Bowls of Khichda, sticky, glutinous, with the crunch of crisp fried onion. Subtle, flavourful, a porridge more delicious than any made with cream and sugar. Cooked overnight, till the meat melts into the broken wheat and rice and dal. This must be what the gods eat when they have the sniffles.

Kebabs, red hot and flaming orange, straight off the skewer onto our plates. The young boys manning the fires wouldn’t meet our eyes. Their hands moved like quicksilver, shaping the kebab, patting the meat on to the skewer, thrusting it down into the coals in one fluid ballet. Juicy, tangy with the squeeze of lime or sprinkle of chaat masala, wolfed down quickly because look! here come the next lot!

Baara handi. Cauldrons of gravies, some of mutton bones, others of offal and innards, brains and hearts and livers. Eternally simmering, a master stock of grease, gelatin, spices and magical cooking. The gravy of your choice slopped into a shallow plastic bowl, to be spooned up with sheermal bread. Faces sticky with the gelatinous residue, shiny with sweat even in the rain. Stomachs groaning by now but we soldiered on.

It was raining steadily now. We ducked from stall to stall, the smoke and heat lifting into the rain, the charcoal sparks melting into the falling droplets. Did the rain smell of smoke and meat or did the meat taste of the humid clouds?

The food became a blur after that. We were on a giant wheel that spun faster and faster. We couldn’t get off, all we could do was hang on and enjoy the ride. The tandoors were firing up now, the tangdi chicken burnt and blistered, dripping with its own juices that sizzled back onto the coals. Seekh kababs as long as my forearm, tender and succulent, with wicked slivers of green chilli buried in the meat to shock the taste buds back to life.
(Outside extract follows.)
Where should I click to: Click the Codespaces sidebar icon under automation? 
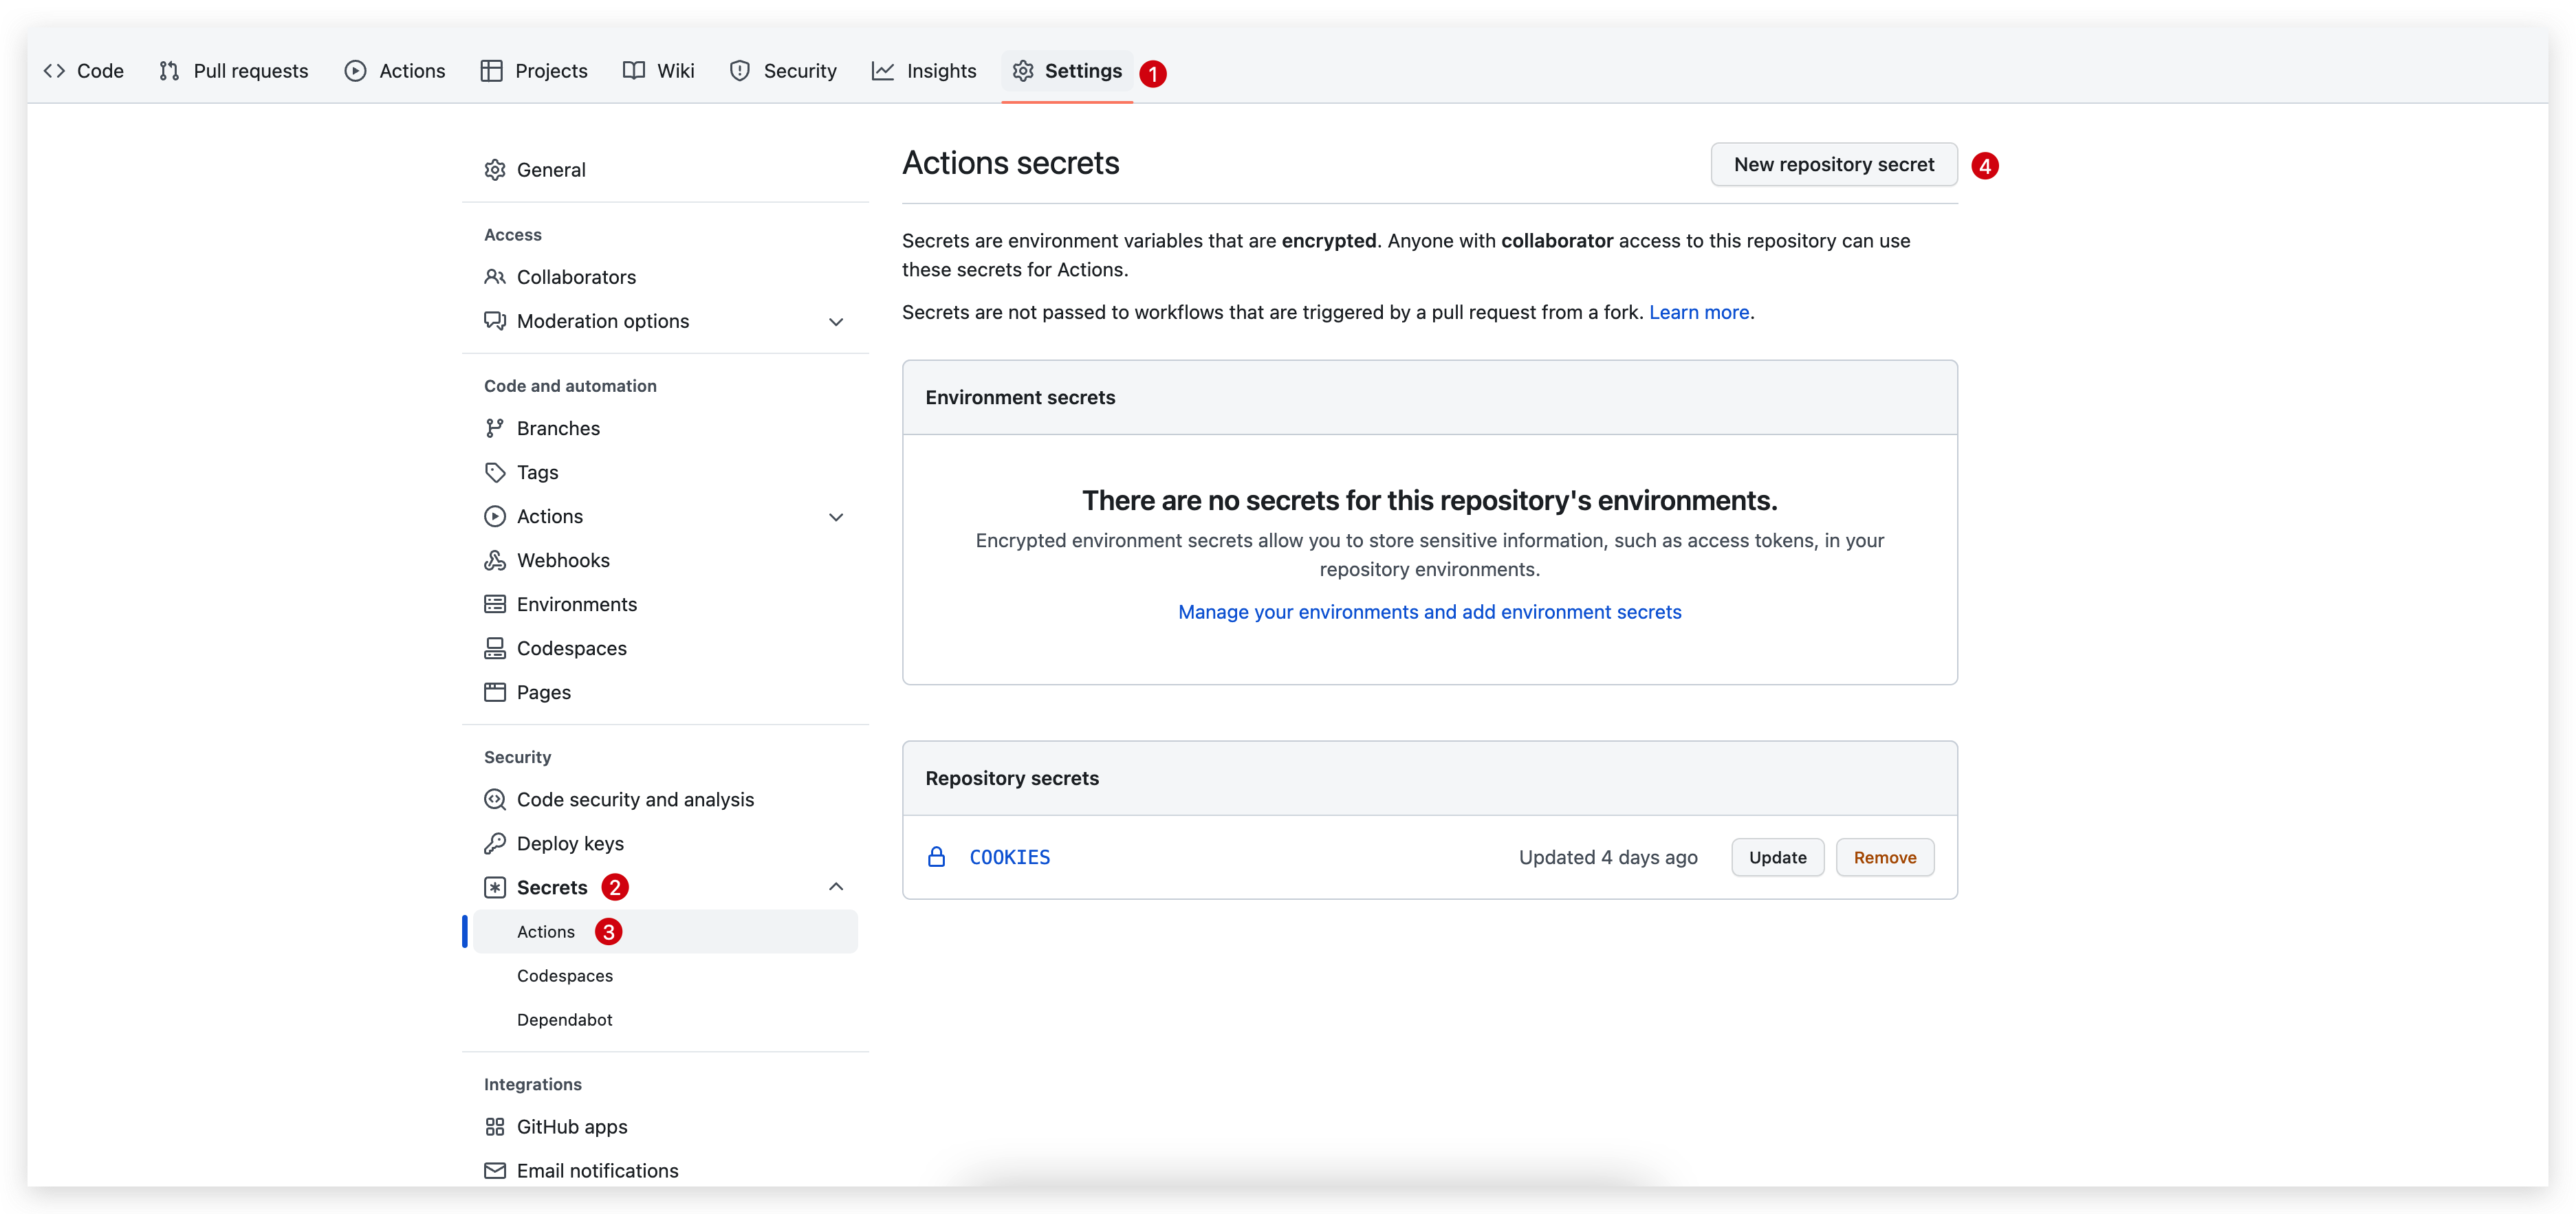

Delicate little galouti kebabs, melting away into a puff of tasty air, not a toothless nawab in sight…

Then slowly, the haze lifted. We stopped, looked at each other, no longer laughing wildly, but still with broad smiles. No need for jokes anymore. We were replete with the food and camaraderie between five unlikely souls.

But it ain’t over until the fat lady sings. And her song that night was all about malpuas, rabdi and fresh churned sitaphal ice cream. The malpuas were single or double, rich eggy pancakes fried in pure ghee till golden brown, then dipped into a heavy sugar syrup. The hot malpuas fell into the sweetness with a sizzle of surrender. They were rescued after a few moments, and served with a dollop of rabdi, sweet clotted cream. Dead. Dead and gone to heaven. Where one last scoop of silky smooth sitaphal ice cream waited. If you have never eaten sitaphal, it is impossible to describe the taste of this ice cream to you. Forgive me. To those of you who have eaten custard apple, this was ice cream so dense of taste that each mouthful was a thousand eyes of the sitaphal exploding in your mouth.

We were strangely silent on the ride home. It had been an unbelievable adventure for some rather strait laced individuals. It felt like the years had fallen away and we had become our teenage selves, a bit stupid, a lot reckless, out to seize the night and squeeze every last bit of fun from it.

Today, when one of them reminded me of that evening (it is Ramzan month again but the rains are far away), the memories came flooding back. Pure food, pure fun. A lifelong comradeship formed once upon a time on Mohammed Ali road.